When we were kids, early 2000s, it was these things that didn’t actually help — or they thought that changing one thing was going to fix everything for you. “Oh, Christmas rolls around, we’ll take you on as a family. Here’s two Foot Locker gift cards!” You shouldn’t be angry at them — you can’t look a gift horse in the mouth — but people would eventually treat you like you were so lucky for these two gift cards, and that they had “fixed” poverty. It was appreciated that they helped us out. We would not eat unless we were able to flip those gift cards at a yard sale that we would have — we would sell the gift cards and then buy food with that. But it was just that attitude of, “Here’s this small thing, we fixed it for you.” And that was probably the most painful part about being poor. It wasn’t “I’m hungry” or not having shoes at school — it was just that attitude that, “Yeah, you are so lucky for this thing that kind of helps.”

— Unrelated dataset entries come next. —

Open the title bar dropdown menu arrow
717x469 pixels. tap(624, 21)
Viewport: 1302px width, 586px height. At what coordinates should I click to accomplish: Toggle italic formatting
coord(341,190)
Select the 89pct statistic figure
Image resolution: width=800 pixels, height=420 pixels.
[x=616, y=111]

And I think that’s come up now with “unhoused,” where it’s like, yeah, it’s nice — especially if someone that is homeless is saying, “Oh, don’t call me homeless, could you just call me unhoused?” Then, absolutely, treat them with that dignity. But to have these culture wars is distracting you from the actual time that you could be investing in low-income housing or a food bank. It’s like, “Oh, I did my thing — I argued with someone on Twitter and said not to use ‘homeless.’” [I’m] like, “Well, yeah, that’s an hour you could have actually done something that helped.”
This societal notion of “Oh, the poor are just lazy” — that’s just bullshit, right?
The problem is they cherry-pick those things. Yes, there are deadbeat dads. Yes, there are lazy parents. But it’s like, “Well, what came first, the chicken or the egg?” Do they not get a job, and then they got addicted to drugs? Were they lazy because they never had a father figure around? So, yes, there are lazy people and there are people that squander opportunities and are selfish. But it’s not why poor people are poor.
That’s the nuance of the conversation. It’s either “Everyone is Will Smith, hustling for a job,” or “Everyone is a crack-addicted, lazy scammer.” I think there’s a healthy mix of both. And I just wanted to tell a story [in Trash White]: “Here’s someone that did try, and has these shortcomings and is selfish, but they still try.” So, yeah, it’s a very Republican [mindset] sometimes to be like, “All poor people are lazy. They’re mooching off the state.” And then it’s a very Democratic thing to be like, “No, everyone’s an angel! Just by being poor, they’re a flawless angel! You can’t say anything about them.”
I just think more stories about individual people help people see things better and not look at things as a monolith. If you could sneak that in with humor — and an entertaining show with a bunch of lights and some fancy trash painted and a slightly effeminate boy prancing around — and you get that message in, then you might have done something. But still not much as going to a food bank and volunteering.